The employee, Barbara McKeever, suffered an injury to her low back on May 7, 2010, while working for the employer, Cub Foods. Since the injury, the employee has undergone several surgeries including an L5-S1 decompression discectomy, a second disc herniation excision, a fusion at L5-S1, a hardware removal procedure, a spinal cord stimulator implant, and a revision surgery to repair loose stimulator leads. She also participated in physical therapy, pain management programs, and received injections, in addition to being prescribed various medications to attempt to reduce her symptoms. In 2014, following the sixth surgery, the employee was diagnosed with chronic regional pain syndrome (CRPS) affecting her left leg.
Conservative treatment was undertaken, including biofeedback, pool therapy, and physical therapy. When these treatments were unsuccessful, she was treated with sympathetic block injections to address her high levels of pain. The injections provided significant, temporary relief.
On June 12, 2018, following a hearing addressing the nature, extent, and causation of the employee’s work injury, as well as disputes over treatment, a compensation judge found that the employee developed CRPS as a result of the May 7, 2010, work injury.

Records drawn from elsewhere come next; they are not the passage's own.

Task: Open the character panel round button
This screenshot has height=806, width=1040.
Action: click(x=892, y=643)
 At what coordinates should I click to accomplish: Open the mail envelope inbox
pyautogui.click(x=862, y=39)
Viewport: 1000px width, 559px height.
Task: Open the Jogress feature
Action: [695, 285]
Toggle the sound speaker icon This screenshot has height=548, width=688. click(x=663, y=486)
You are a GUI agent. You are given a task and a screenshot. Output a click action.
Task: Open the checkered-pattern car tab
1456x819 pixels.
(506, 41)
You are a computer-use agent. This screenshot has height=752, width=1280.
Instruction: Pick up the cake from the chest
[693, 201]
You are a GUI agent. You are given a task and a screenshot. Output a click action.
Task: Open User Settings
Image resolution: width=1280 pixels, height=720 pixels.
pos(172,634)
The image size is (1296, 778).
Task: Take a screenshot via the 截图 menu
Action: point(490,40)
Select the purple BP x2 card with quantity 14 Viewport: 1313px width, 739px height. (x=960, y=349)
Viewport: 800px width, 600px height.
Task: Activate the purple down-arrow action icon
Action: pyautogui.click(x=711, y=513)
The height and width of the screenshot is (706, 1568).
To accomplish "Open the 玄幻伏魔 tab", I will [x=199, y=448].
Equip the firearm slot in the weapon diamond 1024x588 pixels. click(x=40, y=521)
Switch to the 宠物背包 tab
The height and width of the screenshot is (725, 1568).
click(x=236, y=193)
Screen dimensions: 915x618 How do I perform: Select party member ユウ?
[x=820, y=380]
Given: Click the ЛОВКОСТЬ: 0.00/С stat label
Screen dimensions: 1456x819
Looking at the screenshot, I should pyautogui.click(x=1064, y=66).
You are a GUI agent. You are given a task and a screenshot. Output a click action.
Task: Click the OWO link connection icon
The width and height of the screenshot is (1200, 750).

Dr. Hess noted that the employee’s signs and symptoms of CRPS included vascular instability, allodynia, temperature changes, discoloration, mottling, and decreased sensation. Dr. Hess described the employee’s pain as “very difficult to treat,” and reported that all other sources to treat the employee’s symptoms, particularly her pain, had been exhausted and that the sympathetic block injection therapy provided enough relief to minimize her opioid use and her emergency room visits.
The employee was examined by Paul C. Biewen, M.D. on January 11, 2021, at the request of the employer and insurer. In his report issued January 14, 2021, Dr. Biewen opined that the employee had failed back surgery syndrome and chronic low back and left leg pain as a result of the May 7, 2010, work injury. He further opined that she had subjective pain without objective findings and of an unknown etiology involving her other three extremities. Dr. Biewen also opined that the injection therapy was not reasonable nor necessary because she received symptomatic relief typically for only one to two months. Following this report, the employer and insurer discontinued paying for sympathetic block injections.
On December 1, 2021, Dr. Hess reported that the employee’s last injection was on September 22, 2020, that there had been a delay due to workers’ compensation issues, and that he believed that the injections should be approved as they are used “carefully and judiciously.” Despite the denial by the employer and insurer, an injection was provided that day. On December 22, 2021, the employee reported very good relief from the injection. Dr. Hess opined that the injections successfully allowed the employee to reduce her pain and increase her functioning, allowed her to remain working, and while the injections were outside the treatment parameters, the therapy was reasonable and medically necessary because it improved the employee’s quality of life and her daily functioning.
The employee filed a claim petition and the matter was heard before a compensation judge on September 9, 2022. On November 4, 2022, the compensation judge issued his findings and orders concluding that the sympathetic block injection therapy was reasonable and necessary and was payable under the “rare case exception” to the treatment parameters.
The “rare case exception” was first identified by the supreme court in Jacka v. Coca-Cola Bottling Co., 580 N.W.2d 27, 58 W.C.D. 395 (Minn. 1998). In Jacka, the court determined that, although the treatment parameters were valid under the Workers’ Compensation Act, a compensation judge may depart from the rules contained in the parameters in “those rare cases in which departure is necessary for the employee to obtain proper treatment.” Id. at 35-36. The Court also analyzed prior decisions in Asti and Darchuks.
In determining whether a “rare case exception” was proven in Jacka, Asti, and Darchuks, the supreme court considered the employee’s ability to return to work, which is a significant goal of the workers’ compensation system. Here, the employee was able to seek out and return to employment within her work restrictions with the aid of the injections, despite being assessed as permanently and totally disabled by Dr. Hess.
The Darchuks court also identified reducing dependency on narcotics as a factor in assessing a “rare case exception.” In this case, Dr. Hess noted one of the goals of the sympathetic block injection therapy was to reduce the employee’s reliance on narcotics. By November 30, 2020, the employee began reducing the amount of Oxycontin intake by another 10 mg per day.
The WCCA affirmed the compensation judge’s decision and concluded that the compensation judge did not err in applying the “rare case exception” to the treatment parameters.